The benefits of ITIL for both individuals and companies are numerous. ITIL certification provides individuals with a recognized qualification that demonstrates their knowledge of IT service management best practices. This can lead to improved job prospects, higher salaries, and increased credibility. For companies, ITIL provides a framework for managing IT services that can help improve efficiency, reduce costs, and increase customer satisfaction. Companies can also use ITIL as a reference to set up their processes, as ITIL provides guidance on best practices that can be tailored to meet specific business needs.
While ITIL is a widely-used and highly-regarded framework for ITSM, there are alternatives available. One such alternative is COBIT, which stands for Control Objectives for Information and Related Technology. COBIT is a framework developed by ISACA that focuses on the governance and management of IT services. Another alternative is Lean IT, which is based on Lean manufacturing principles and focuses on eliminating waste and improving efficiency in IT service delivery.

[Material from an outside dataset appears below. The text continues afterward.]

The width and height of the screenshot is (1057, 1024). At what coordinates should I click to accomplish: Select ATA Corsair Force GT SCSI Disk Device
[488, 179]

How CactusSoft delivers value to customers through ITIL best practices
In CactusSoft, we define our IT services and processes inspired by ITIL to align with customer needs and expectations and deliver high-quality reliable software solutions that meet or exceed customer requirements. By adopting a structured approach to risk management, Cactussoft identifies and mitigates potential risks before they become problems, reducing the impact of incidents and ensuring that its software solutions are delivered on time and within budget.
Promoting clear communication and collaboration, Cactussoft can ensure that its software development projects are delivered to the satisfaction of its customers.
By continuously reviewing and optimizing its software development processes, Cactussoft can stay ahead of changing customer needs and business requirements, delivering software solutions that provide maximum value to its customers.